ただし、性別によって職務が分離している事業場では「MeToo」以後も特に変化がないことが分かった。建設・自動車メーカーのように大多数の労働者が男性で少数の女性が事務職を担当している場合や、製菓会社のように女性が多数だが男性だけが管理職に昇進するケースだ。民主労総は「この三つの事業場の共通点は、女性が単純支援業務を遂行しようが技術者として働こうが、低い職級で低賃金で働いているということ」とし、「あからさまな性差別が存在する事業場では『MeToo』運動が大きな影響を及ぼしていないようだ」と説明した。職務・職級・賃金の面で垂直的な階層秩序を脱しにくい環境であるため、セクハラ・性暴力の被害者が自ら声を上げるのが容易でない条件があるとの説明だ。ある建設労組の男性幹部のD氏は「(女性は)ふつう契約職や秘書職が現実」とし、「同等な職員の関係というのが建設(現場)ではうまく形成されていない」と指摘した。
また、こうした事業場では、従来の女性排除の慣行を強化することに『MeToo』運動が否定的に使われる場合もあった。金属労組幹部のE氏は「女性が来ると自分が不都合だから来てはだめだ。自分たちがちょっとでも誤ったことをすれば『MeToo』するんじゃないかという意識がある」と述べた。
今回の調査でも、労組幹部の59.4%が「MeToo運動がもたらした否定的な反応は全くない」と回答したが、そうではないと答えた一部の事業所では「飲み会で女性を排除するケースが増えた」(14.6%)や「業務で女性と一緒に働かないようにするケースが増えた」(10.4%)などの回答もあらわれた。いわゆる「ペンスルール」のように飲み会や業務から女性を排除し、忌避する現象が実際に一部発生していることを示している。

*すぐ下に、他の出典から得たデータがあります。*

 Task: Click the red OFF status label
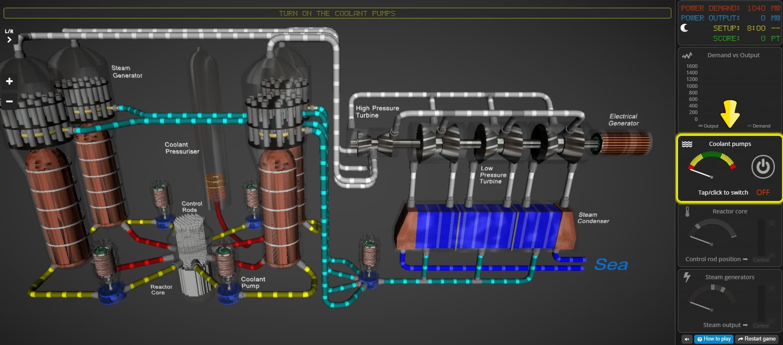(763, 193)
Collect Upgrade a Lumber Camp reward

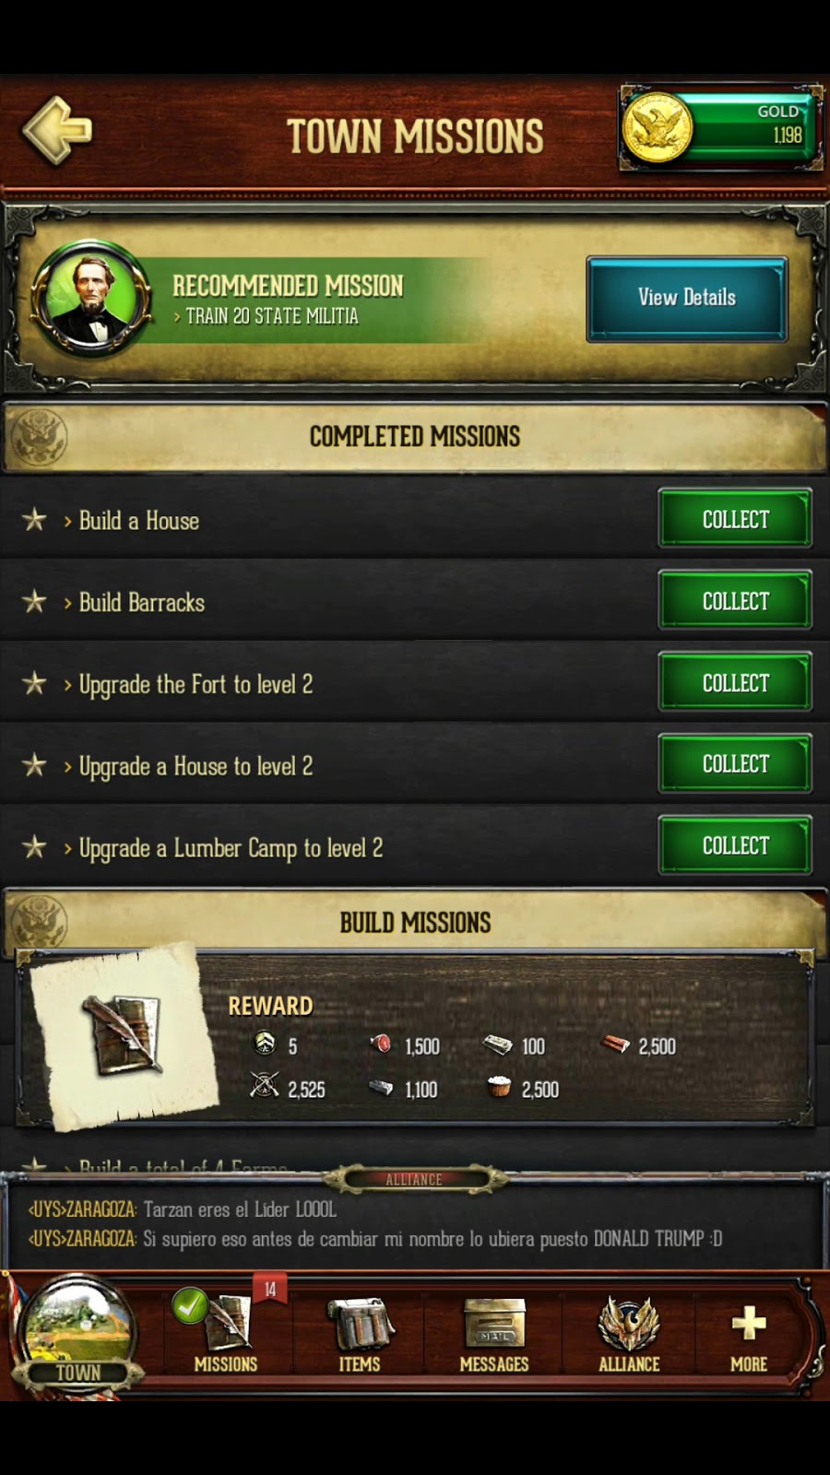pos(735,845)
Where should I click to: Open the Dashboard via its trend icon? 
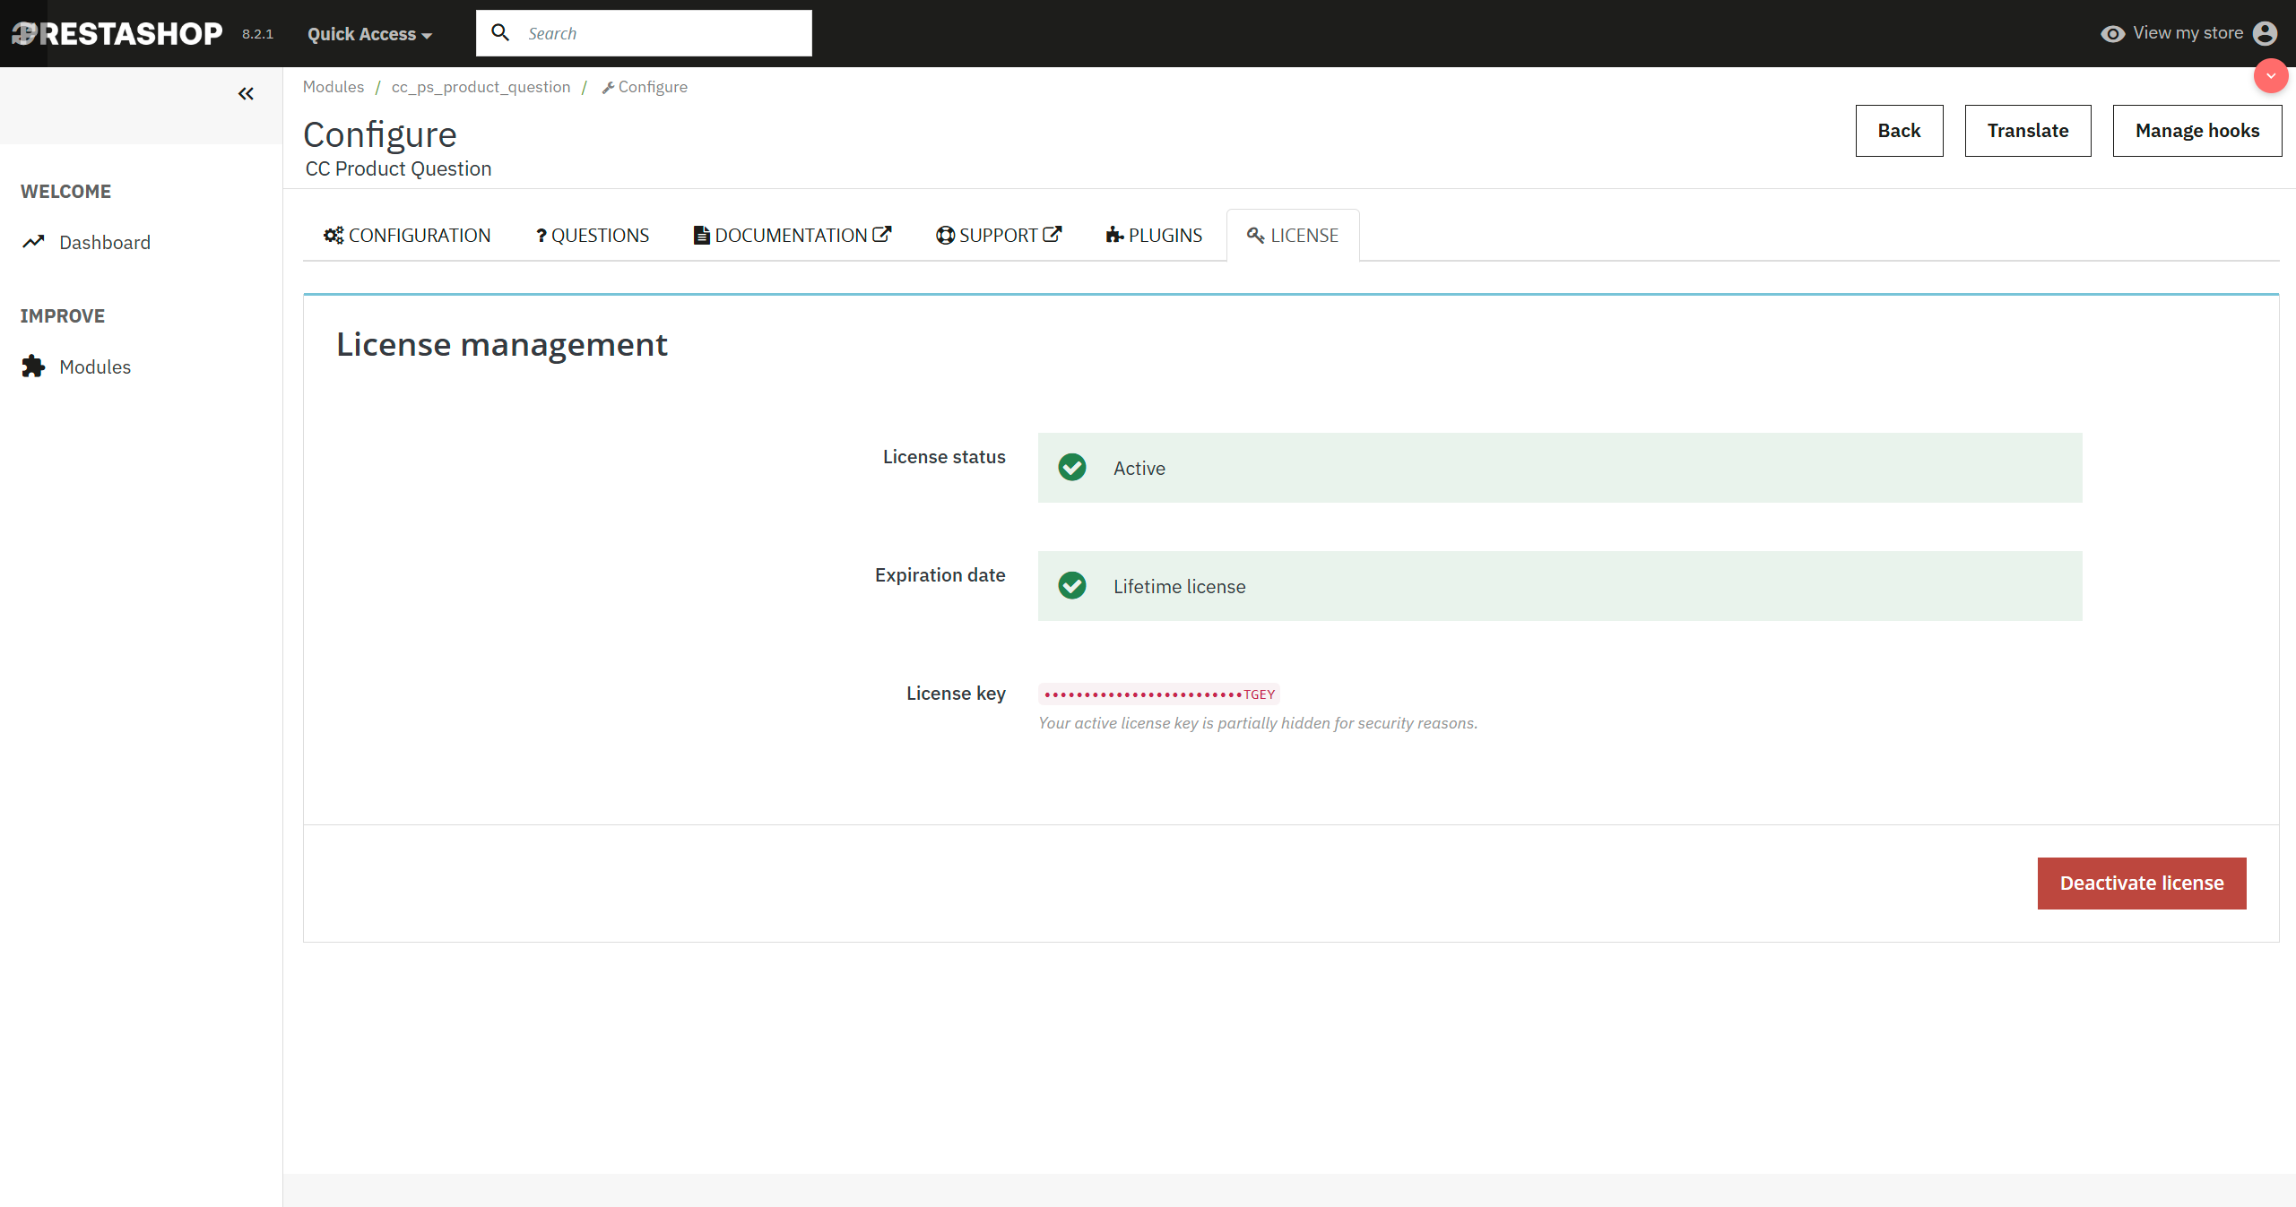tap(33, 241)
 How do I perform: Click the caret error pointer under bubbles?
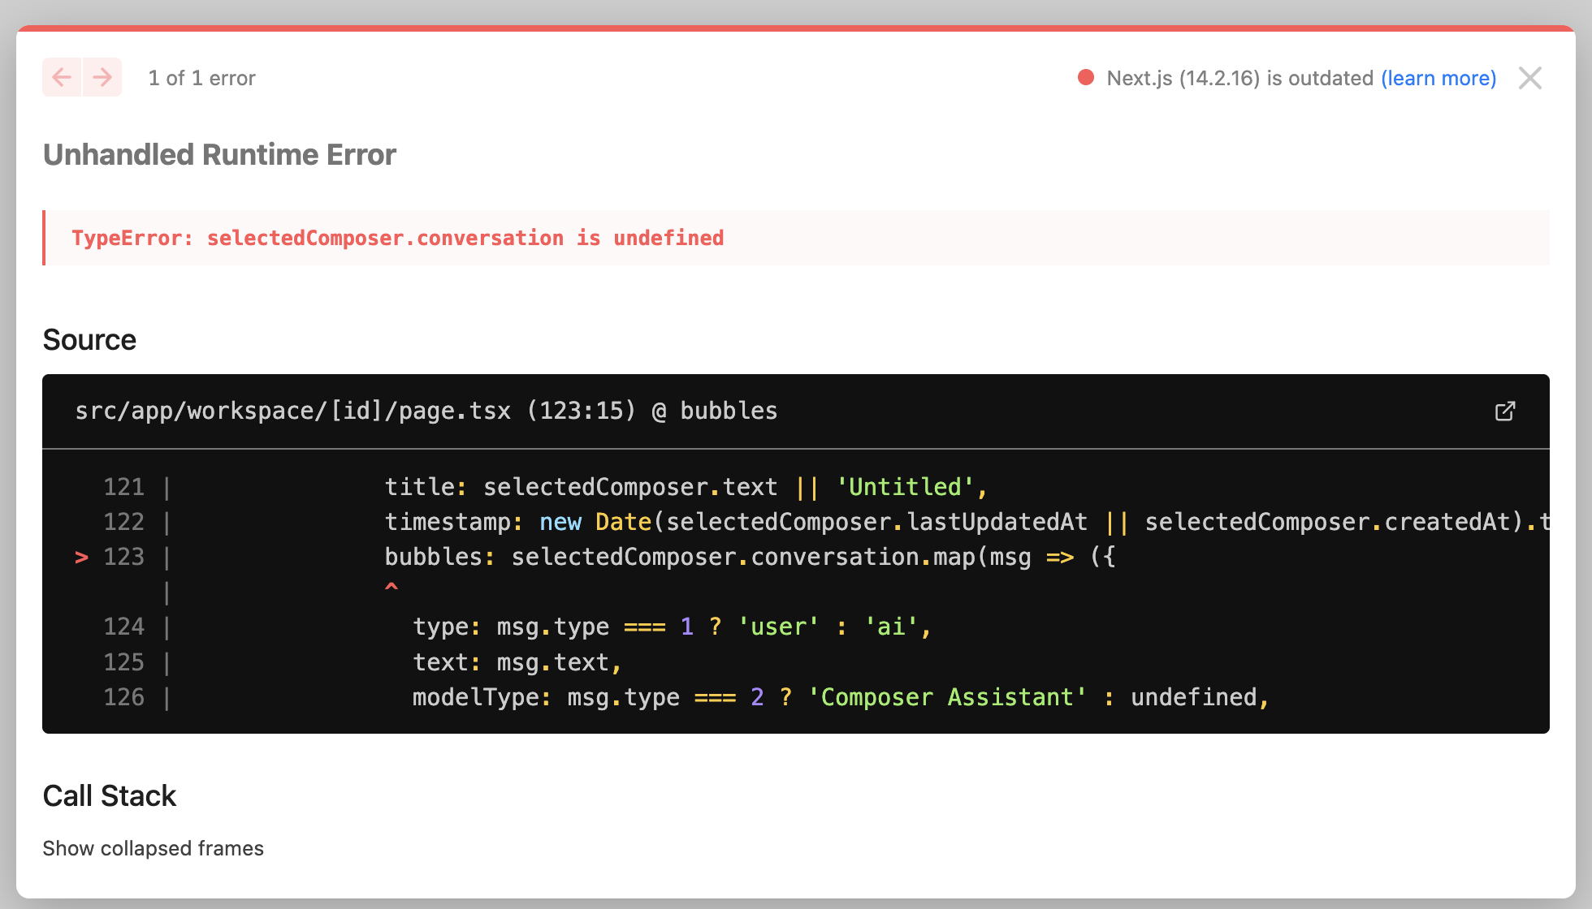pyautogui.click(x=392, y=586)
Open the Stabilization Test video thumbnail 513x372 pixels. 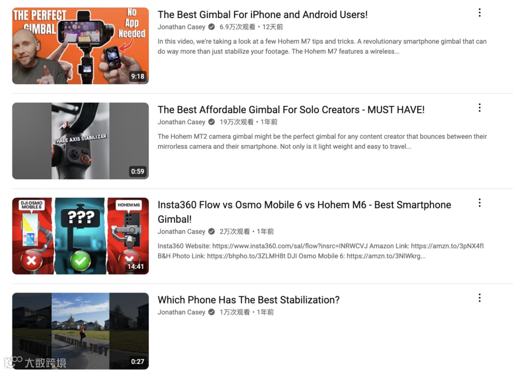[x=80, y=331]
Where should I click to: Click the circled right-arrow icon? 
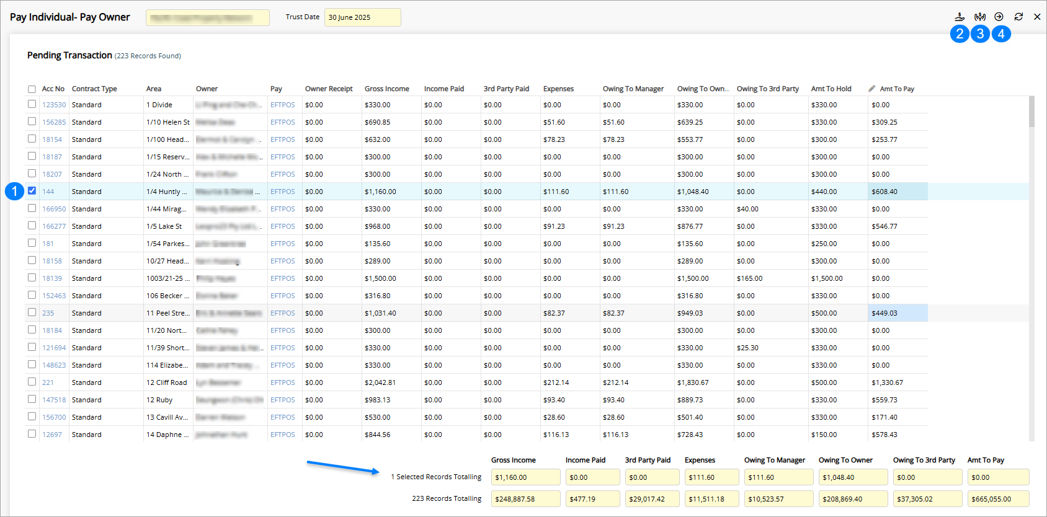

今回のアンケート調査は、民主労総の13の加盟組織、380の事業場に所属する幹部組合員409人を対象に行われた。アンケート調査の結果を分析した翰林大学のシン・ギョンア教授は、「MeToo運動により職場の文化がより健康になり、女性はもちろん経営陣や男性もセクハラ予防の重要性を認識するようになったことが分かる」としながらも、「セクハラ、性暴力の処理手続きや機関の改善といった制度化は相対的に変化の速度が遅いことが分かる」と指摘した。また、職場内の性暴力を予防するために最も重要なのは「制度の革新」であるとし、セクハラ・性暴力予防・対応機関の実効性強化▽セクハラ予防教育の全面再編成▽男性の意識変化を促進するための労組教育プログラム開発▽中小規模・零細事業場の実態把握が必要だと強調した。